Advanced Neo4j at FiftyThree: Reading, Writing, and Scaling—Oh My!
At the last GraphConnect San Francisco, Asseem Kishore, Engineering Lead at FiftyThree, delivered this presentation on advanced read and write queries in Neo4j, and about how they scale. Read on for more information.
Join the DZone community and get the full member experience.Join For Free
Editor’s Note: Last October at GraphConnect San Francisco, Asseem Kishore—Engineering Lead at FiftyThree—delivered this presentation on advanced read and write queries in Neo4j.
For more videos from GraphConnect SF and GraphConnect Europe, check out graphconnect.com.
My name is Aseem Kishore, and I’m a developer at a startup in New York called FiftyThree which makes an iOS app available on iPhone and iPad called Paper. The purpose of the app is to let you capture your ideas as quickly, efficiently, and beautifully as possible.
Ideas come in many shapes and forms including text, lists, checklists, photos, and drawings. With our app, you don’t have to cut and paste text; you can drag and drop text, and with a feature called Swipe-to-Style, you can indent lists with a swipe.
Photos can be included and annotated, and you can sketch graphs and draw pictures. Through its social and collaborative layer, we have a cloud that lets you share your ideas, follow others, and remix other people’s ideas. This sharing service is powered entirely by Neo4j.
The two things I’ll cover in this blog post are actually very basic and are: reading and writing queries.
When you really dive into the subtleties of both reading and writing, there is a lot that we may be taking for granted. For example, with reading, consistency is a very important aspect to your data, while with writing, atomicity is an important fundamental principle.
ReadingBelow is what a typical Neo4j cluster setup might look like, drawn in Paper. (One of Paper’s features is essentially autocorrect for shapes—you can draw something that looks like a square and Paper will automatically format it for you):
In this standard cluster, you have a master and two slaves that communicate with each other. The recommended setup is to have a load balancer in front, such as HAProxy, that the clients talk to.
Instead of sending all the traffic to a single instance or arbitrarily load balancing the traffic, you can tap two separate pools, one of which will send requests to the master and one that will send requests to the slaves.
Because Neo4j is a master/slave setup, the typical recommendation for how you split these pools is reads versus writes. However, for a lot of applications (including ours), reads vastly outnumber writes, so being able to horizontally scale reads is very effective and valuable. We’ve learned that it actually works better for us to split traffic by the desired consistency, instead of by reads versus writes.
With Paper’s social layer, we have accounts that we persist in Neo4j. When we were splitting based on reads versus writes, we started seeing transient errors that couldn’t repro. One problem we encountered was that when someone created an account, they would automatically get logged out.

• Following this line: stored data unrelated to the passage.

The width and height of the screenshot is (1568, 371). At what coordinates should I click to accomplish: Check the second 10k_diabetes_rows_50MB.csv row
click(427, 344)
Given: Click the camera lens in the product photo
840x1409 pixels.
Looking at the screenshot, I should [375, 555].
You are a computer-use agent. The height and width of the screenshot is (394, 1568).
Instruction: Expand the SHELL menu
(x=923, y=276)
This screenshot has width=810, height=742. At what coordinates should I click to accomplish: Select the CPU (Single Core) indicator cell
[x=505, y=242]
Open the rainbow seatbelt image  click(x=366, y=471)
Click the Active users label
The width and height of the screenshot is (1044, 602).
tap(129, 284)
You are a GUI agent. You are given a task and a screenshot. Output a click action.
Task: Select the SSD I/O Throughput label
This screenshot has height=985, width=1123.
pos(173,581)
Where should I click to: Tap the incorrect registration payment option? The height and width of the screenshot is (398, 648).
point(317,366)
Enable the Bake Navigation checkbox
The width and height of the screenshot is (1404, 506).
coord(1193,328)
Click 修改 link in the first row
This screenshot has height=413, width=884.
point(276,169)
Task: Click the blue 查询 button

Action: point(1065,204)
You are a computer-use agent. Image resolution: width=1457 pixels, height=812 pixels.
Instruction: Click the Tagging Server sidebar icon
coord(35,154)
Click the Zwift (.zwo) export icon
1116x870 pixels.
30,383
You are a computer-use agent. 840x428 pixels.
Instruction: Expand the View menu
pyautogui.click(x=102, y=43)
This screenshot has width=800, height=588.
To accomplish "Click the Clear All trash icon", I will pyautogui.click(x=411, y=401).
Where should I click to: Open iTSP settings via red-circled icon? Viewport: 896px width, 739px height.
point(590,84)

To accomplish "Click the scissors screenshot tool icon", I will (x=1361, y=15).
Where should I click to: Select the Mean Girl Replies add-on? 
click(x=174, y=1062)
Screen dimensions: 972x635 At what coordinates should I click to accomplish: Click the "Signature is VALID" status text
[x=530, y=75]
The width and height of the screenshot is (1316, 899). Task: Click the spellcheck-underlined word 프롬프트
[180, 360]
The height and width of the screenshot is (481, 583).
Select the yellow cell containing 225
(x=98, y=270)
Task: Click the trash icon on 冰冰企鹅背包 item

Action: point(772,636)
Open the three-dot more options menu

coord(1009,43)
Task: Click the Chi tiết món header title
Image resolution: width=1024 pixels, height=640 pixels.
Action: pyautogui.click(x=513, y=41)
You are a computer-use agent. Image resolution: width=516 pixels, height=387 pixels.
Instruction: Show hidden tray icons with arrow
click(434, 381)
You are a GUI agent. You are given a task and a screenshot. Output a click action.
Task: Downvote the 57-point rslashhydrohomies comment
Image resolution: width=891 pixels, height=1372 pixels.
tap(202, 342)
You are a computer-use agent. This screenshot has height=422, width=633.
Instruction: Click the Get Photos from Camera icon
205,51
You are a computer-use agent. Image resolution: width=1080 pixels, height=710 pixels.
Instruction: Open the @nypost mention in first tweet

The cause came from our client app, which had code in place that would assume if any request failed for an authentication-related reason, either the password had changed or the account had been deleted. This was because the write request to create an account was being immediately followed by a read request which was doing auth lookup for that user. If that read request was going to a slave, that user may not have been synced right away.
We realized that right after a signup, we should actually send the very next read to the master to ensure that the new account is there and up to date. The same thing applies if you change your password, do a password reset or change your email address.
Another good example: if you follow a profile in Paper and then hit the close button, you’re back at your home stream. Paper will do a refresh of the home stream so you can start seeing that account’s content. Again, if a slave hasn’t gotten this newly created
follow relationship and you do the home stream query on a slave, you won’t get that content.
Per-User Read-After-Write ConsistencyWe arrived at this notion that we refer to as “Per-User Read-After-Write Consistency,” which means that if I just did a write, my immediately subsequent reads should be strongly consistent.
To achieve this, we tried tracking the last time stamp that you did a write and fetched that data as part of our auth lookup. This allowed us to see that if you recently did a write, even if this request is a read request, we should send the read request to the master for strong consistency.
The auth lookup should also be strongly consistent. Below is sample code where all our auth lookups are sent to the master. After that, if the queries are read requests, and we don’t need them to have strong consistency, we’ll send them to the slaves:
This means that all of our auth lookup reads are going to the master, which doesn’t horizontally scale. Because these auth lookups are very fast, simple queries, this hasn’t been an issue for us so far. If it does because an issue, we can offload our accounts from a master/slave system like Neo4j and move them to a horizontally-scaled system.
So, how recently did we do a write? Well, how do we define recently? What should the threshold be? This isn’t an easy question to answer, and what we’ve settled on boils down to slave lag: How far behind are the slaves relative to the master, and how long does it take them to catch up?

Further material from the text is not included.